Vous vous décrivez comme "chercheurs" plus qu'artistes, pourquoi ?
Khalil Joreige
 : Nous avons toujours été intéressés par les questions. Il y a un travail qu'on effectue, des interrogations qui nous poussent à travailler. A partir du moment où ces questions commencent à se répondre, il faut aller chercher ailleurs. C'est une des raisons pour lesquelles on avait envie de faire une fiction plus qu'un documentaire. Les documents étaient très forts, mais trop sur nous, il fallait pouvoir déplacer ça. Nous sommes plasticiens, cinéastes, ces éléments là constituent un ensemble qui nous permet de nous présenter plus comme des chercheurs.

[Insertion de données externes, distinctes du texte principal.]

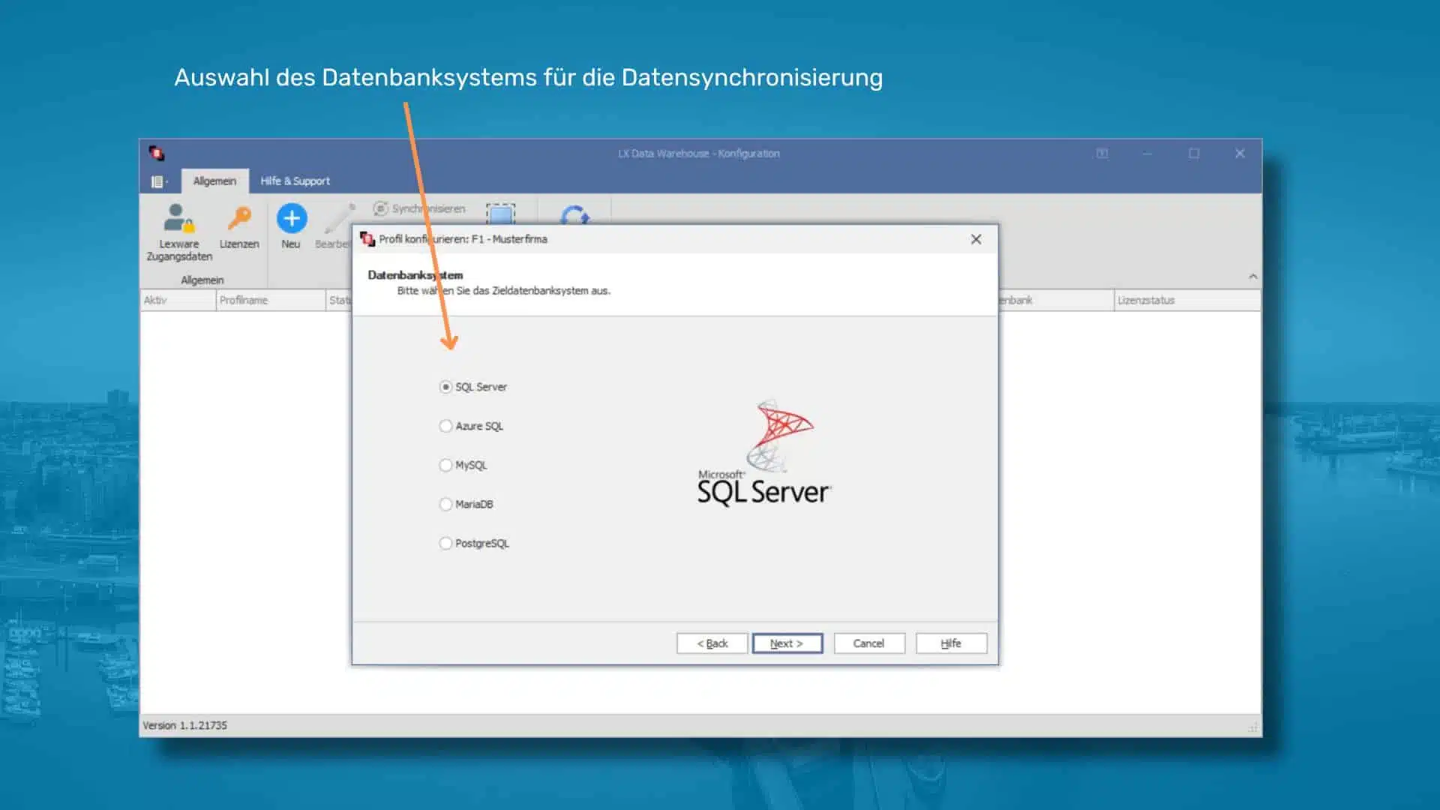Open the quick access menu dropdown
This screenshot has width=1440, height=810.
[x=159, y=181]
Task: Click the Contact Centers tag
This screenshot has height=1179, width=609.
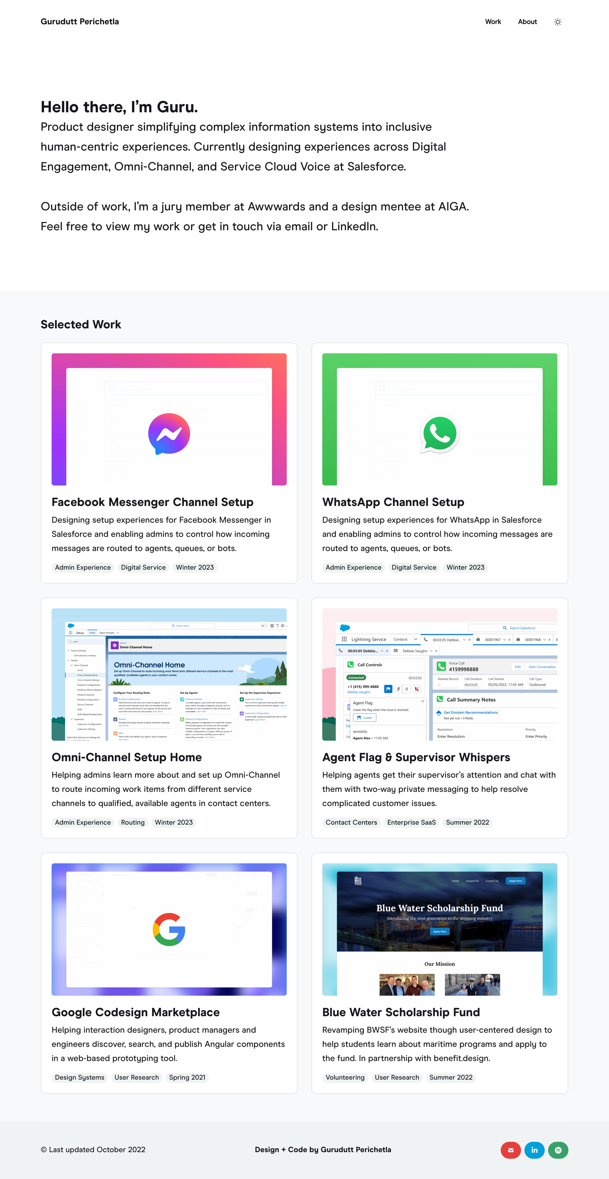Action: (x=351, y=822)
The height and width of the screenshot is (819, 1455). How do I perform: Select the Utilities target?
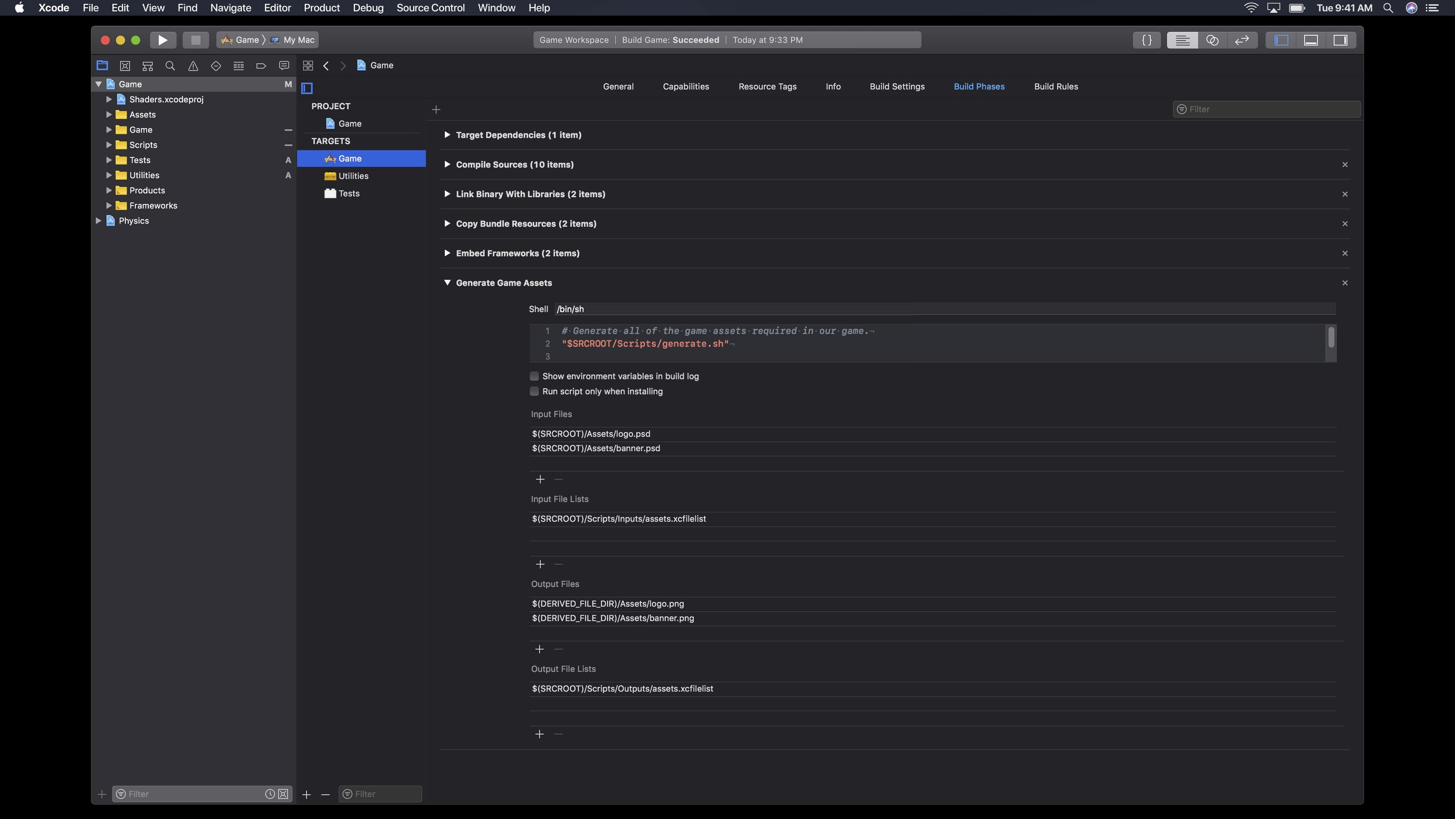(354, 176)
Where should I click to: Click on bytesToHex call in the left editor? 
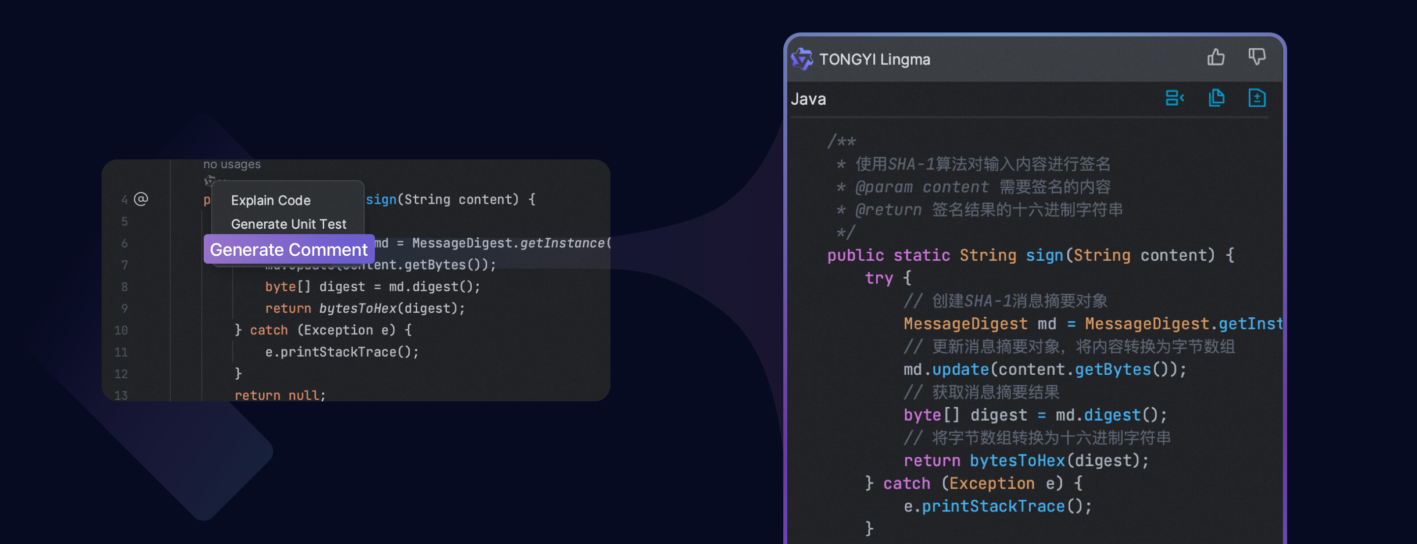358,309
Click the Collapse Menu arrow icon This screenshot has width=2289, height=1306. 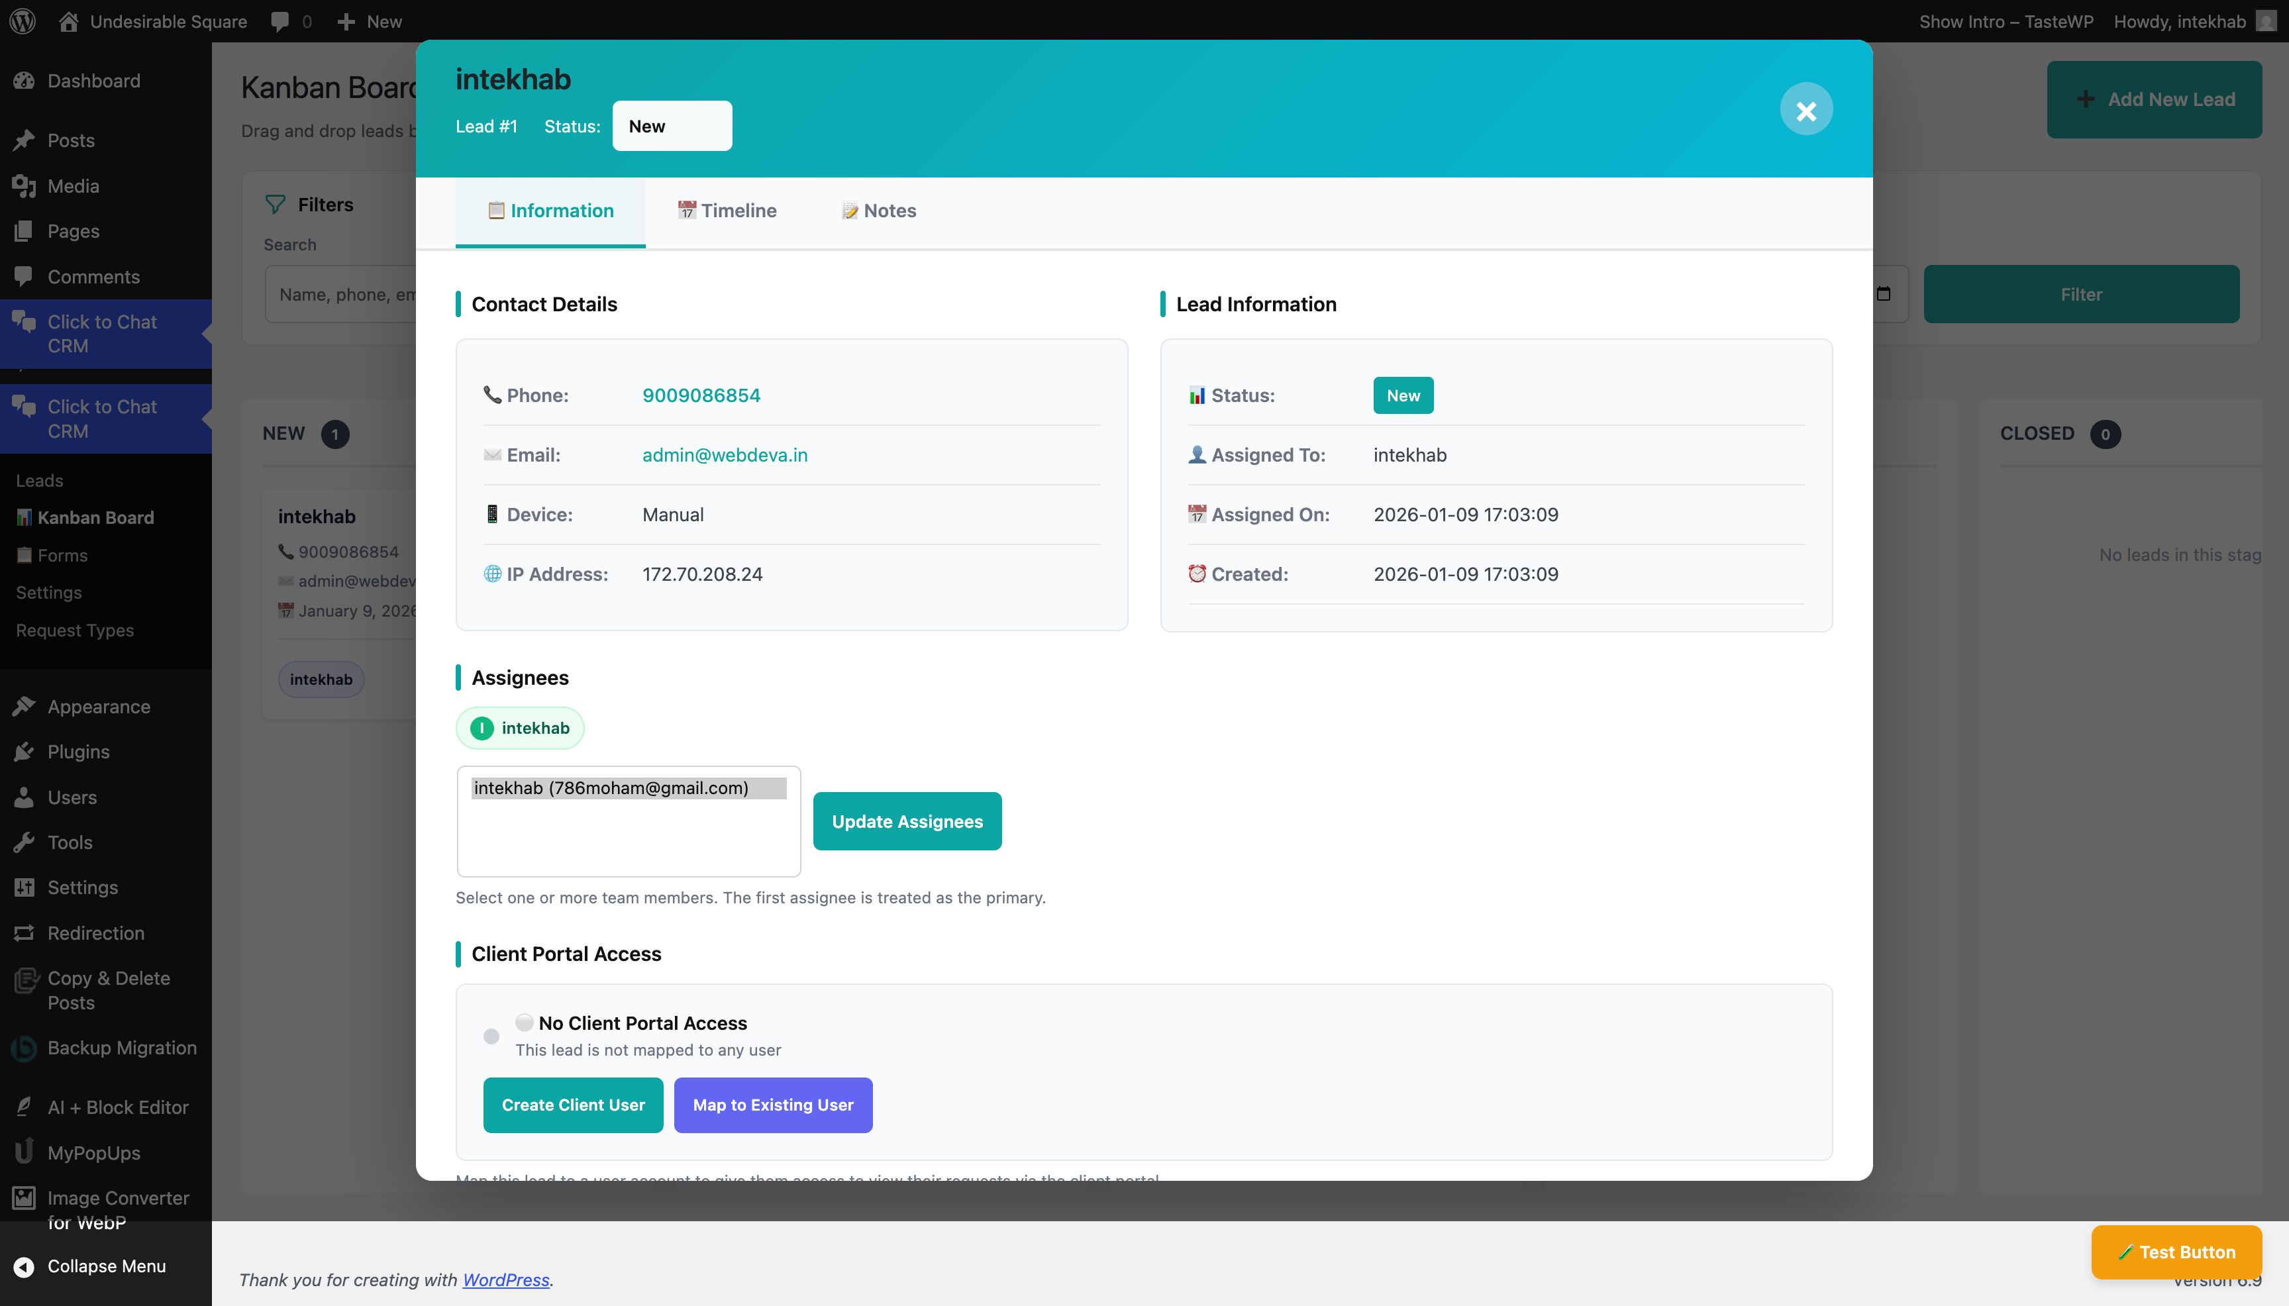coord(24,1266)
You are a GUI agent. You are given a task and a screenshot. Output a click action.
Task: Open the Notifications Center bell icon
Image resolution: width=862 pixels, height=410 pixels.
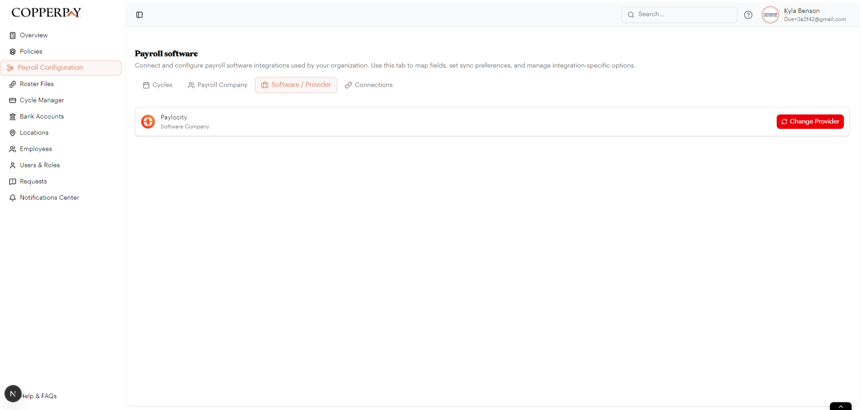click(x=13, y=198)
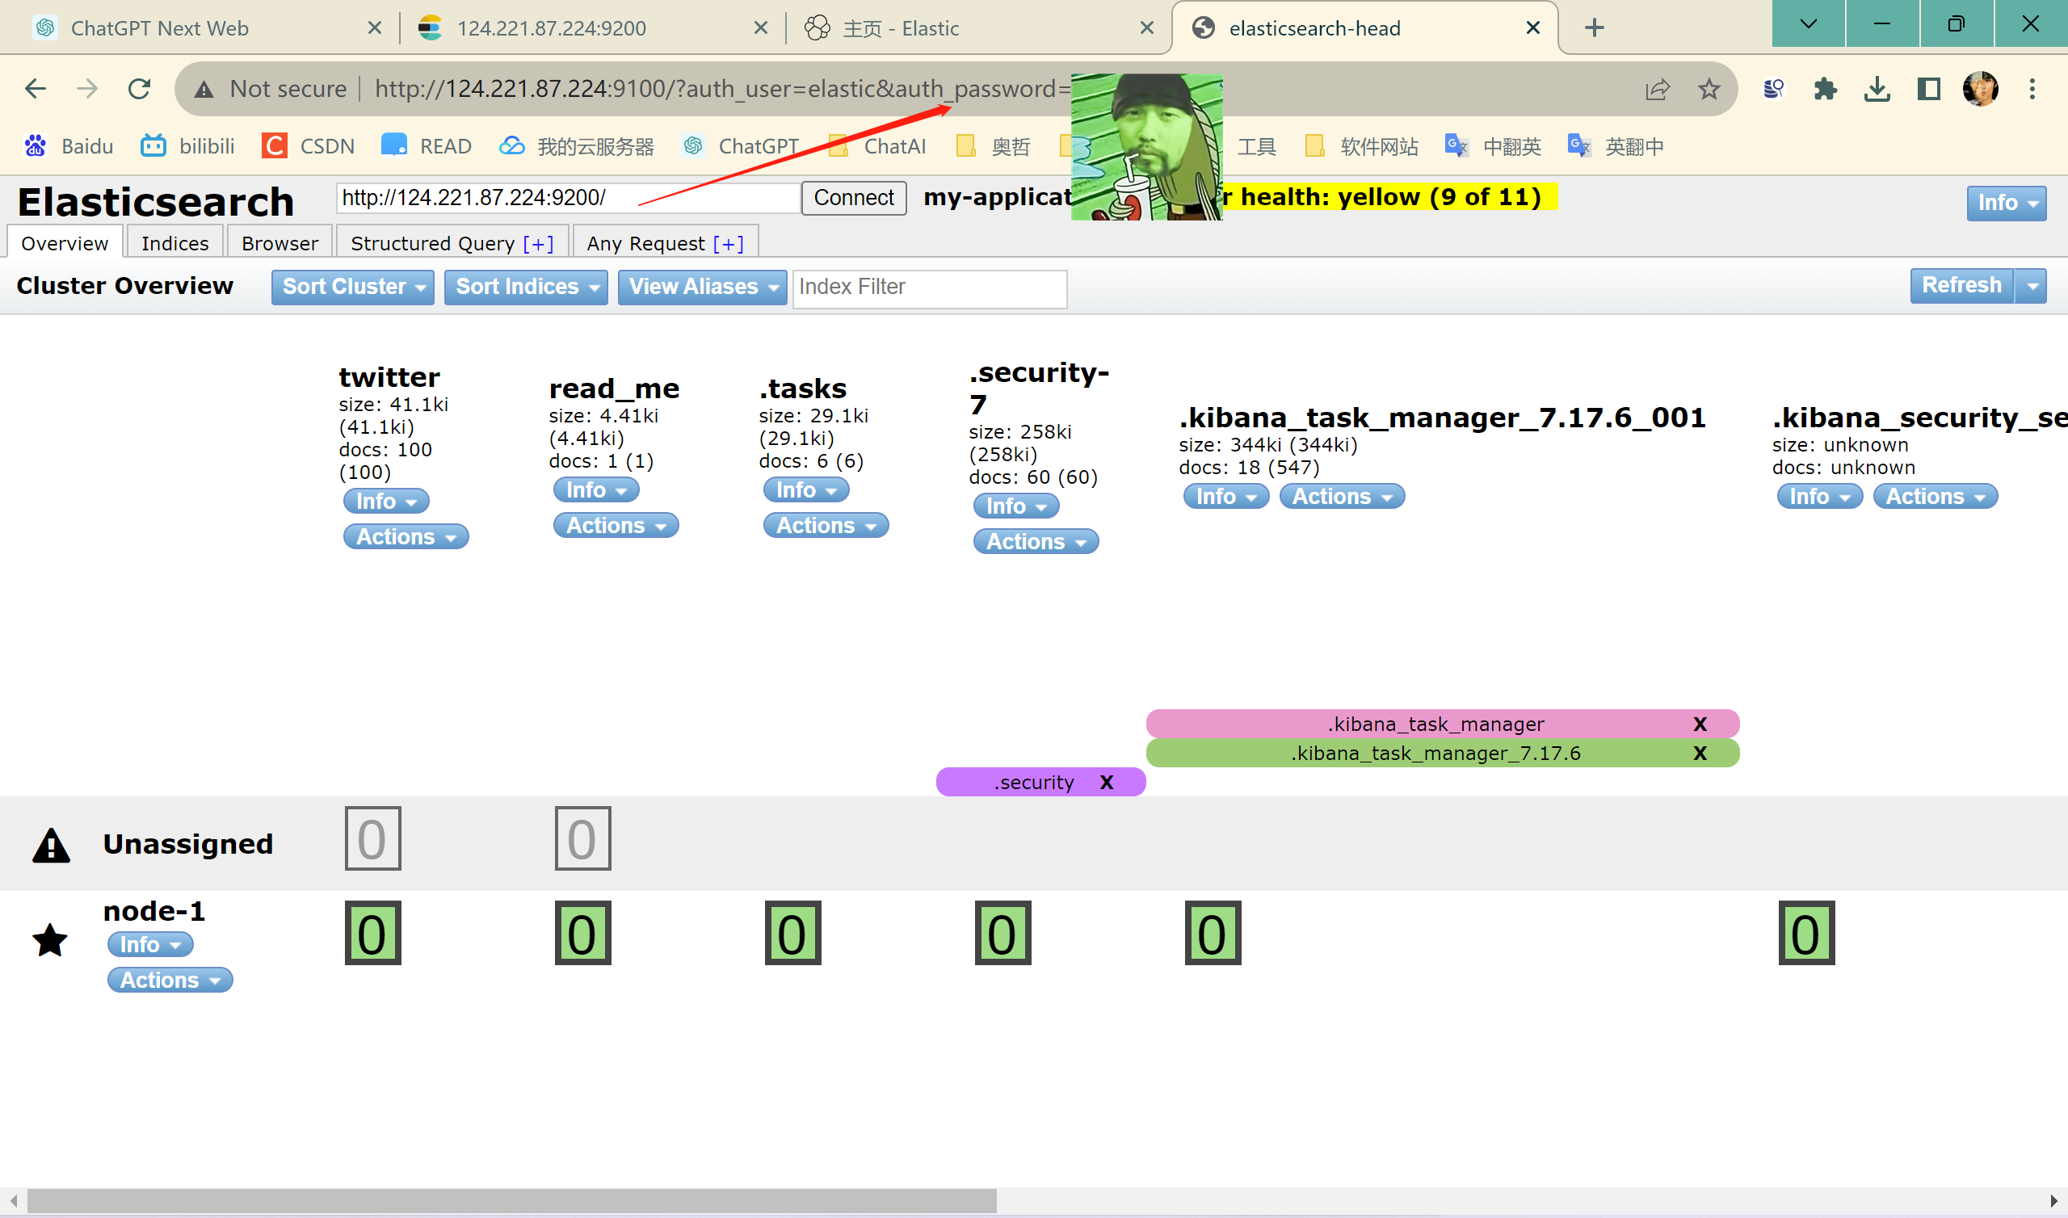Open the share icon in address bar
The height and width of the screenshot is (1218, 2068).
(x=1657, y=89)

Joana Hadjithomas : Les gens pensent à l'aspect scientifique, alors qu'on emploie ce terme parce nous sommes littéralement des personnes qui cherchons. On a énormément d'interrogations. On cherche à vivre le présent, ce qui n'est pas une chose simple ni dans notre pays, ni dans notre société. A travers nos films, nos personnages, nos œuvres, on pose autant de questions formelles qu'humaines. On s'intéresse à l'histoire parce qu'elle permet de faire une sorte de pont entre le passé et le présent. Dans ce film, il y avait cette idée de retour en arrière dans les années 80, mais il y a aussi d'avance rapide avec la situation actuelle au Liban. Cela a été très douloureux. Il faut pouvoir accepter de se détourner de son chemin, aller chercher quelque chose et se laisser attirer par une autre.

Les événements récents au Liban ont-ils remis en cause votre message, la tournure que vous vouliez donner au film ?
Joana Hadjithomas
 : Nous avons fini de tourner quelques semaines avant l'effondrement politique et économique et on a fini de monter un petit peu après l'explosion. C'était très étrange, deux temps extrêmement perturbants et tristes. On pensait transmettre quelque chose des années 80 et on s'est retrouvés avec un film en écho direct avec ce que l'on vivait. L'endroit où le film se finit a été complètement pulvérisé. C'était très déroutant. On s'est dit que la fin du film devait rester celle qu'elle est parce qu'elle montre combien les retrouvailles, la solidarité, l'amitié, sont une chose primordiale dans nos vies, dans nos sociétés et particulièrement au Liban. Tout est toujours un cycle de régénération. Le film s'est transformé dans sa portée. Il s'est chargé de quelque chose de très différent.

Khalil Joreige : On était là-bas pendant l'explosion, on l'a vécu, on a survécu par miracle. En lisant les cahiers de Joana, on ne comprenait pas grand chose aux enjeux de la guerre, mais on comprenait quelque chose d'important au niveau de la pulsion de vie. On avait envie de le rendre. Et c'est ce qu'on ressent encore, c'est ce qu'on vit aujourd'hui à Beyrouth. On se retrouve, on fait la fête, on a envie de se sentir vivants même si ça n'arrête pas de s'effondrer. On essaie de trouver des raisons de croire en ce monde. Nous ne croyons pas au mythe du désespoir. Nous sommes obligés de penser qu'un jour, il y aura de la lumière.

Memory Box © Haut et Court

Cela vous donne-t-il une responsabilité que vous n'aviez pas imaginée ?
Joana Hadjithomas
 : Je ne crois pas que l'artiste peut être responsable. Il exprime quelque chose. Parfois, il y a beaucoup de connexions entre ce qu'il exprime et les situations. Je n'aime pas qu'on revête une importance. On fait des films, les gens se les approprient et c'est ce qui est beau. Souvent, dans les films en guerre, on montre des images qui mettent les gens à distance, ça a l'air tellement différent. Se dire qu'on écoutait les mêmes musiques, qu'on faisait les mêmes choses, ça peut avoir un effet de rapprochement.

Khalil Joreige : C'est fabuleux quand quelque chose continue à rester pertinent malgré le temps qui passe. Comme dans le film, c'est le rapport qu'on entretient avec les souvenirs ou les éléments. Il y en a qui restent pertinents, qui sentent encore quand on les gratte. Un film est le témoin d'une époque, mais peut avoir des échos et être réactivé dans le présent. On n'est pas nostalgiques, ni même de la technologie, de la photo par rapport aux nouveaux médias. Ce ne sont que des moyens pour nous de re-questionner le rapport qu'on entretient au réel. Ma fille, en 6 mois sur Snapchat, a fait autant de photos que moi au Liban en 20 ans. C'était important de ne pas être moralisateur, mais de dire que c'est une autre façon d'appréhender le monde.